Simple to both prepare and cook, these little beauties only haven't appeared on Rhubarb & Ginger before because of the horrendous price of fresh salmon. So what's changed? Not the price of salmon, but the discovery of an affordable pack of frozen salmon pieces in our local supermarket.
I was so worried that the fish would let the dish down. Frozen fish, in my experience, is generally pappy, wet and disgusting. The salmon fillet pieces looked reasonable enough when they were frozen - and once defrosted, still looked reasonable except for being somewhat waterlogged. To combat this, I took two pieces of kitchen paper (which has come in so useful for all kinds of uses, this weekend) per piece of fish and pressed each between them. This effectively squeezed the excess water from the fish (and probably some of the flavour, but it had to be done). I was left with pieces that were a good shape and no longer waterlogged.

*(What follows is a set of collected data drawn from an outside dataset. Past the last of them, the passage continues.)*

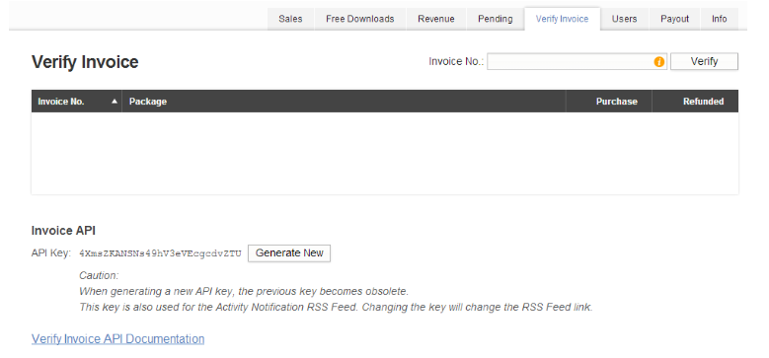Image resolution: width=769 pixels, height=358 pixels.
Task: Switch to the Payout tab
Action: tap(674, 19)
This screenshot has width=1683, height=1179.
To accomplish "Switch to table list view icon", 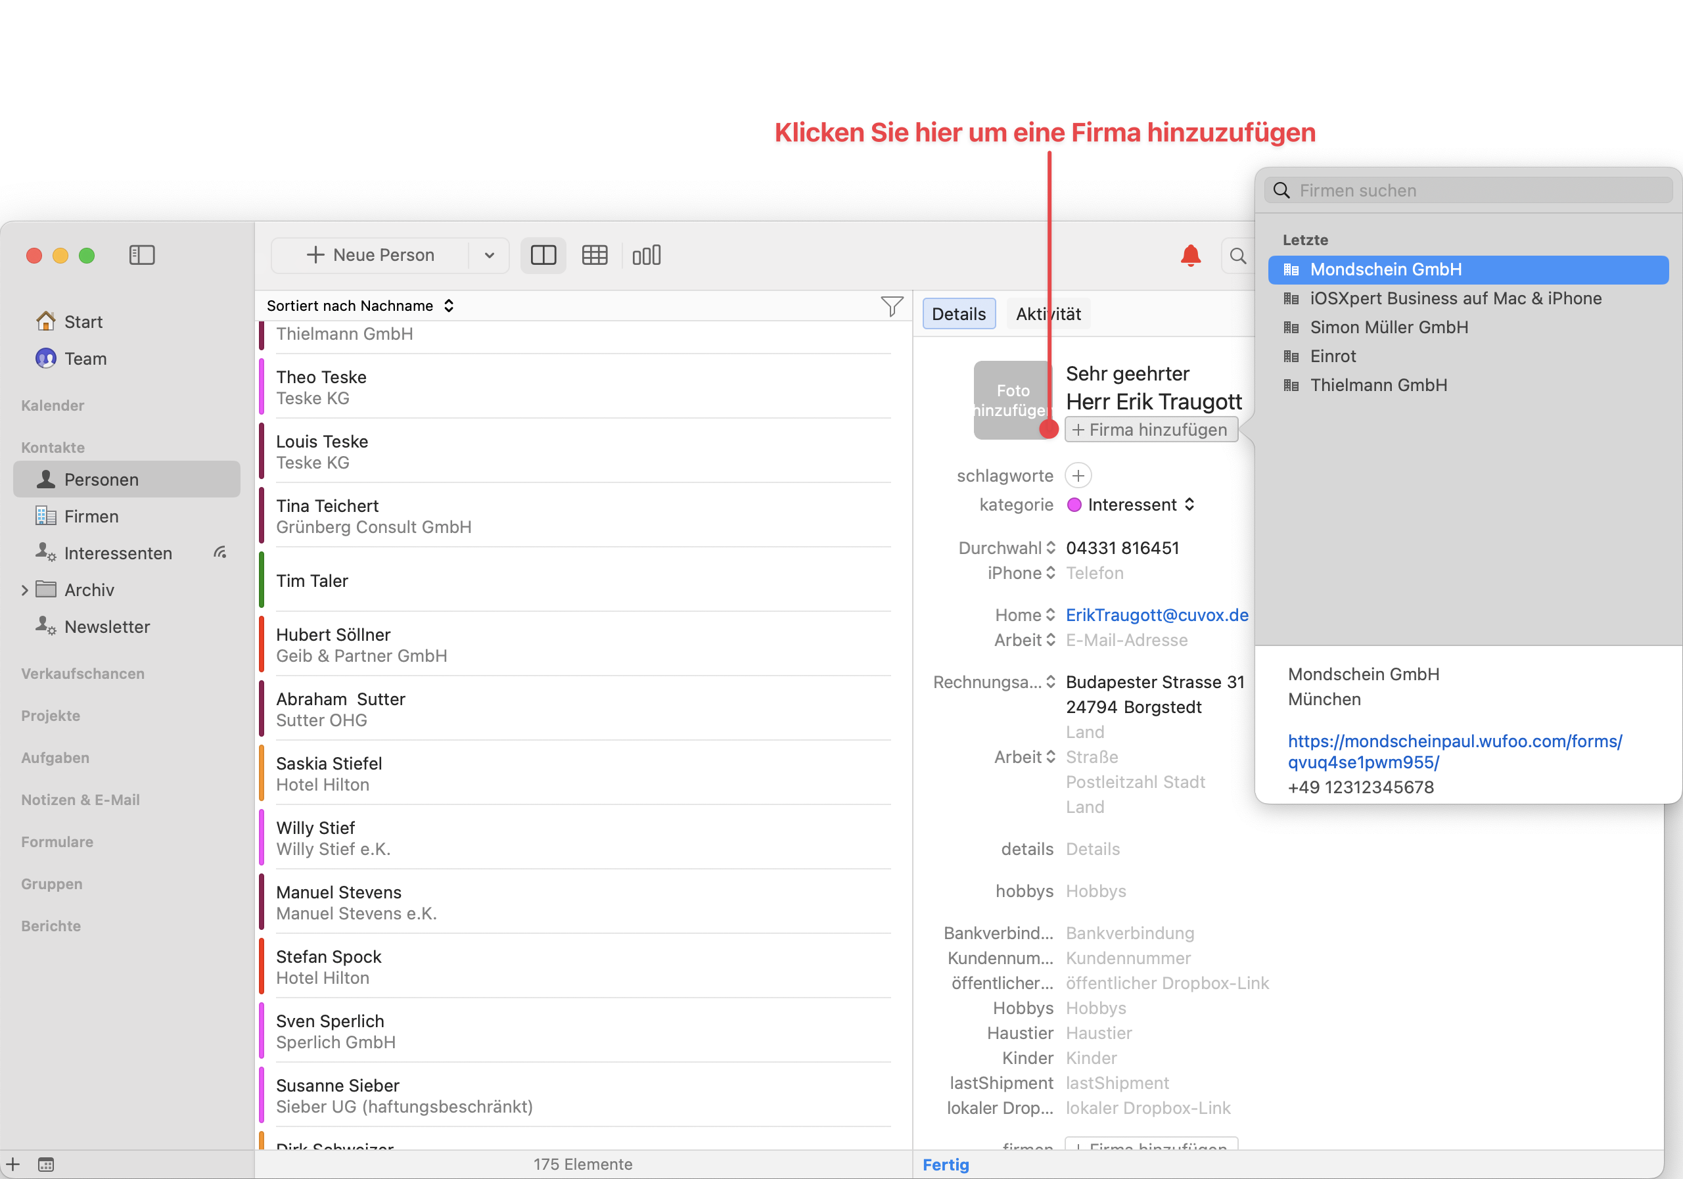I will 594,254.
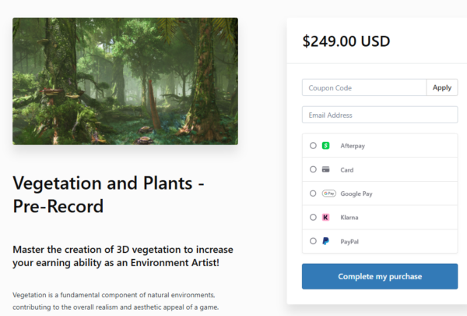The height and width of the screenshot is (316, 467).
Task: Enable the Klarna radio button
Action: pyautogui.click(x=313, y=217)
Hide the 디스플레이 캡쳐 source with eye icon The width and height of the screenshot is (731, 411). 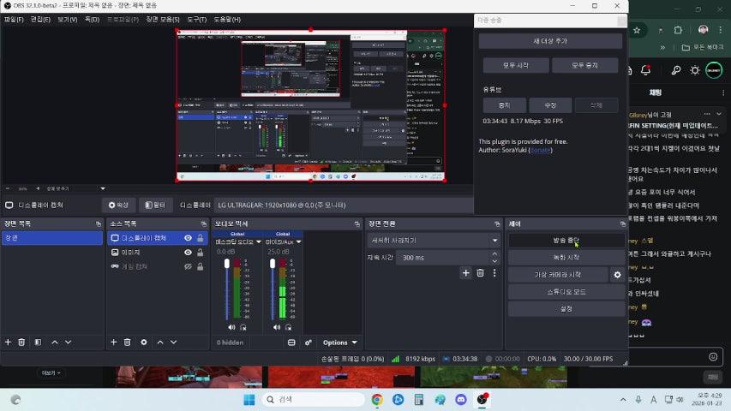[x=188, y=239]
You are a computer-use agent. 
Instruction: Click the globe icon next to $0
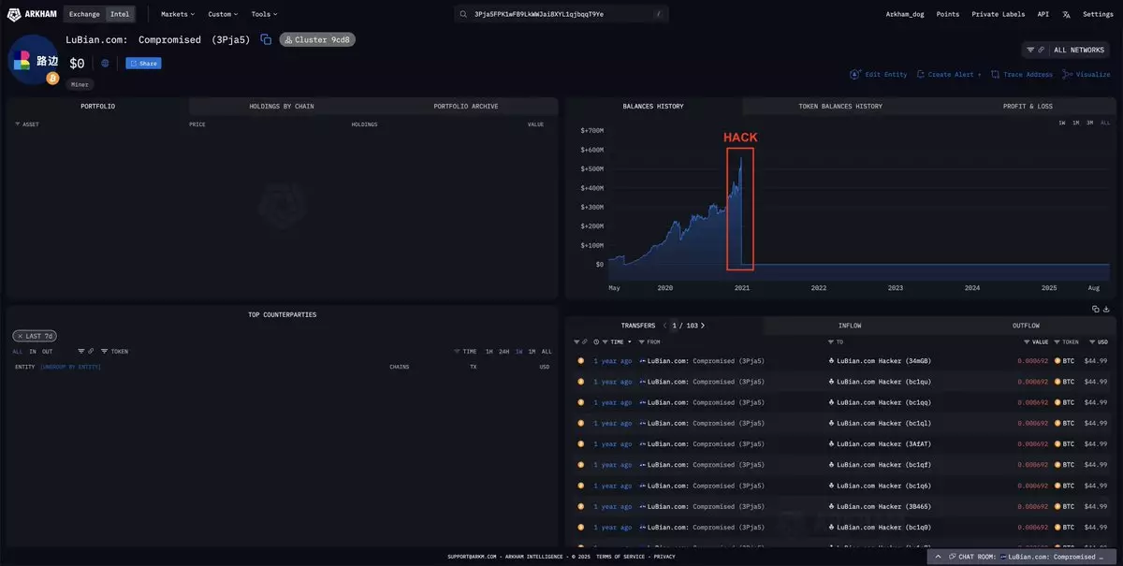(105, 64)
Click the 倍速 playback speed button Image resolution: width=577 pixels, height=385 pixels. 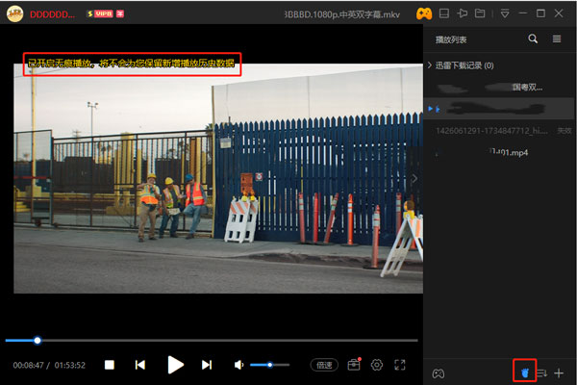(x=324, y=365)
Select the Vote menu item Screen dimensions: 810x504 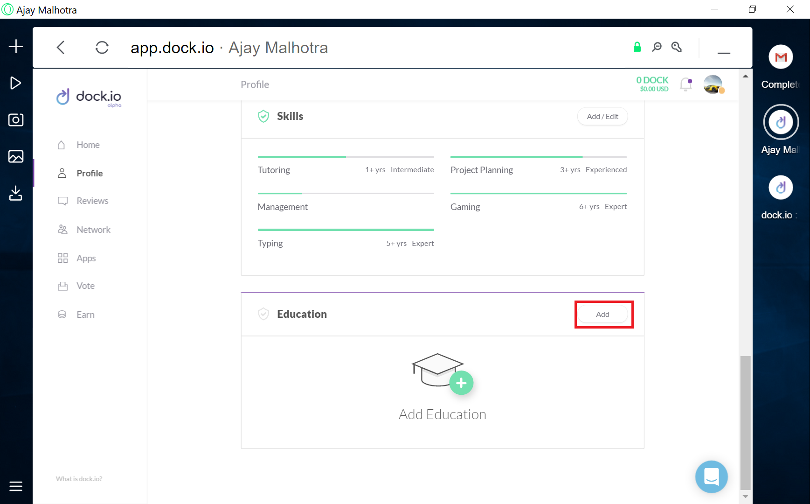click(85, 286)
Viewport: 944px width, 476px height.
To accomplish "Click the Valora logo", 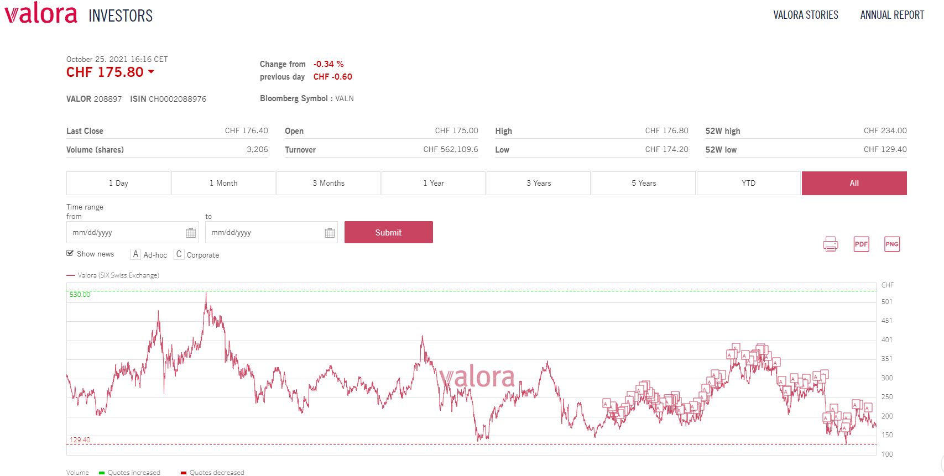I will coord(40,14).
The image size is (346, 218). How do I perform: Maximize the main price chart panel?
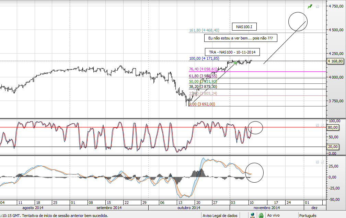[x=318, y=6]
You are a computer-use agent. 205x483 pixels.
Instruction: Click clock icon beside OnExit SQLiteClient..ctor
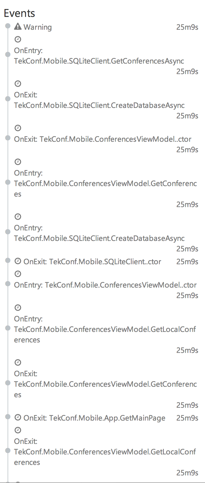click(18, 261)
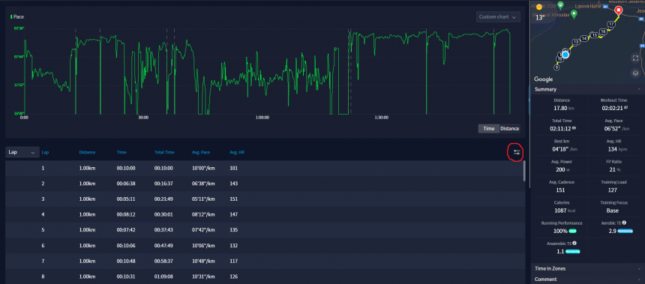Open the Custom chart dropdown

[498, 16]
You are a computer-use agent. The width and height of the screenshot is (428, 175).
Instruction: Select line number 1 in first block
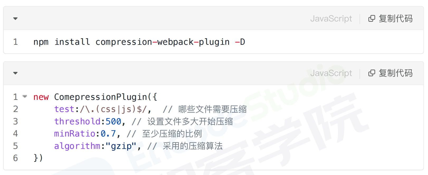[x=16, y=42]
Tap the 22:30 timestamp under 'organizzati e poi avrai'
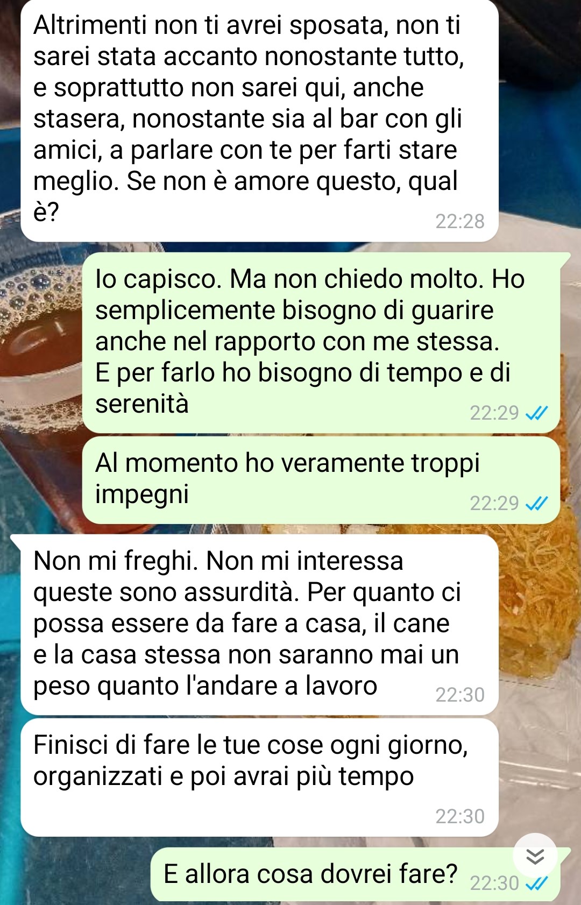 (460, 816)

If you can afford to use fresh salmon for this recipe - by all means do. It can only improve what is already a fabulous dish.
The original recipe (from my favourite, BBC Good Food) states to use four leeks for two parcels - which seems to be a ridiculous amount of leek. In this instance, I used three leeks for three parcels - and again, wound up with too much leek! I know it all depends upon the size of your leeks, which is why I don't specify a quantity - you just have to be sensible when deciding how much leek you want!
Another sneaky tip is that once you've cooked your leeks, if you're in a bit of a hurry to have them cool down, fill the sink to just a couple of inches and put the pan into the cold water - making sure the pan won't tip over. Give the leeks a couple of stirs over the course of the next 5-10 minutes and you'll find they're cool enough to mix the creme fraiche into and proceed with making the parcels.
I've used both a mixture of creme fraiche and cream cheese, plus solely creme fraiche, in making the creamed leeks and haven't found a great deal of difference in both mixtures. One thing I will stress though, is not to use low fat. The mixture needs the richness.
Do give these a go - they'd be perfect for after the Christmas indulgences!
Having just made them again, I was struck by how simple the recipe is and how absolutely brilliantly it works. I'm still using the frozen salmon and it's still working perfectly.
The recipe is an absolute doddle to prepare and it cooks while your veggies are chuckling on the stove top. Once again, I served them with veggies and a parsley sauce. The sauce goes so well with the salmon and leeks, I think it is pretty much an integral part of the recipe unless you're serving with salad.
I also remembered to take a photograph of the cut parcel, so that you could see what is going on inside.
SALMON & LEEK FILO PARCELS (serves 3)
Sufficient leek (2 large or 3 small) for three parcels, sliced finely
120g creme fraiche or cream cheese
6 sheets filo pastry
3 skinless salmon fillets.
1. Pre-heat oven to 180deg C/350deg F/Gas 4.
2. Put the leeks, together with the butter and 3 tbsp of water into a saucepan and cover. Cook on a medium to low heat for around 10 minutes, stirring occasionally, until the leeks are softened and tender. Season to taste and set aside to cool.
3. Once cool, mix with the creme fraiche (or cream cheese).
4. Next, take two sheets of filo pastry and brush each with olive oil (or melted butter, if you prefer). Place a piece of salmon into the middle of the sheet, season lightly and spoon a third of the leeks on top.
5. Fold up the sides of the pastry and scrunch the gathered top to form a "moneybag" shape. This will give some lovely crisp flakes of pastry, that give a welcome crunch to the meal.
6. Brush each parcel with oil (or butter) and place into the oven to bake for 20-25 minutes.